Claude Monet: The Truth of Nature
by Matthew Innis |The Denver Art Museum will be home to the most comprehensive U.S. exhibition of Monet paintings in more than two decades. The exhibition will feature more than 120 paintings spanning Monet’s entire career and will focus on the celebrated French impressionist artist’s enduring relationship with nature and his response to the varied and distinct places in which he worked.
Monet traveled more extensively than any other impressionist artist in search of new motifs. His journeys to varied places including the rugged Normandy coast, the sunny Mediterranean, London, the Netherlands, and Norway inspired artworks that will be featured in the presentation. The exhibition will uncover Monet’s continuous dialogue with nature and its places through a thematic and chronological arrangement, from the first examples of artworks still indebted to the landscape tradition to the revolutionary compositions and series of his late years.

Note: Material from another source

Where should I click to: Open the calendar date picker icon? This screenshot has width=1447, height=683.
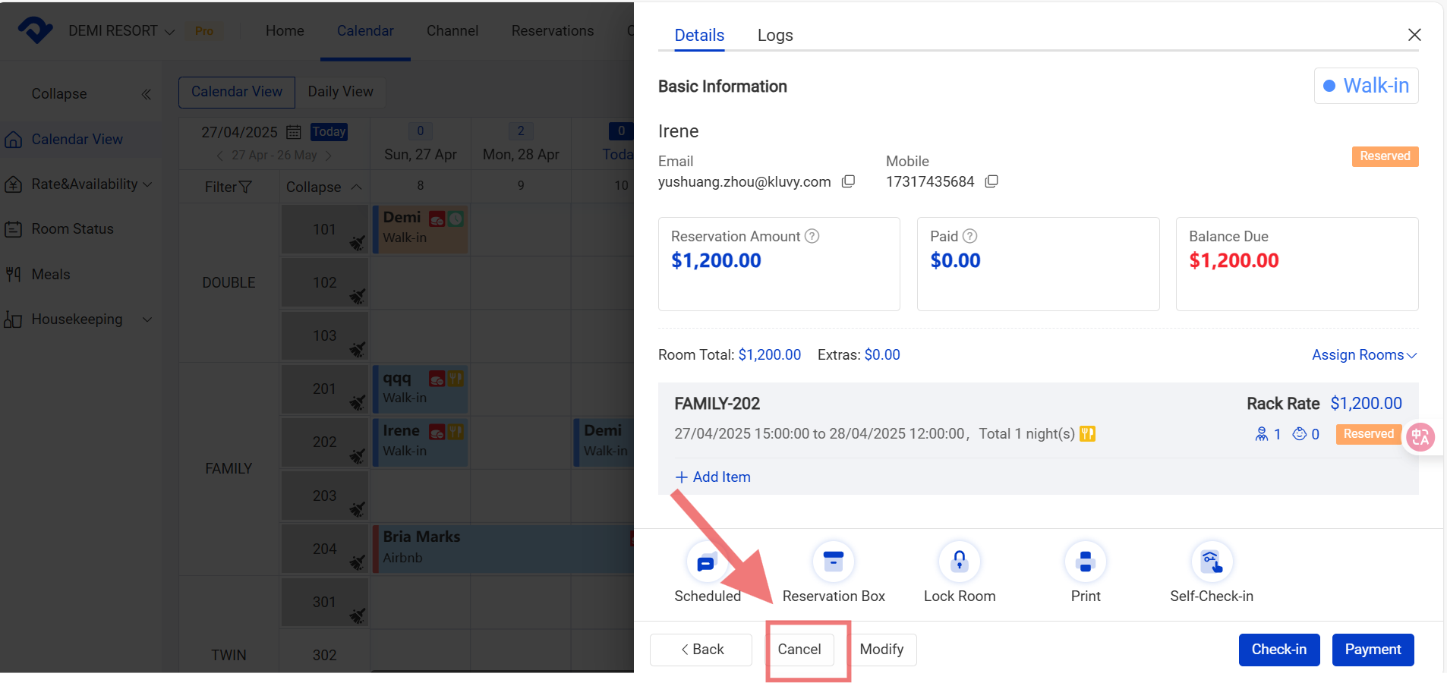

The presentation of Claude Monet: The Truth of Nature will explore Monet’s continuous interest in capturing the quickly changing atmospheres, the reflective qualities of water and the effects of light, aspects that increasingly led him to work on multiple canvases at once. Additionally, the exhibition will examine the critical shift in Monet’s painting when he began to focus on series of the same subject, including artworks from his series of Haystacks, Poplars, Waterloo Bridge, and Waterlilies.
Claude Monet: The Truth of Nature will also delve into the artist’s increasing abandonment of any human presence in the landscapes he created, a testimony to his commitment to isolate himself in nature. This creative process simultaneously established an intimacy with his subject, which culminated later in Giverny, where he created his own motif through meticulous planning, planting, and nurturing of his flowers and plants, which he then translated onto the canvas.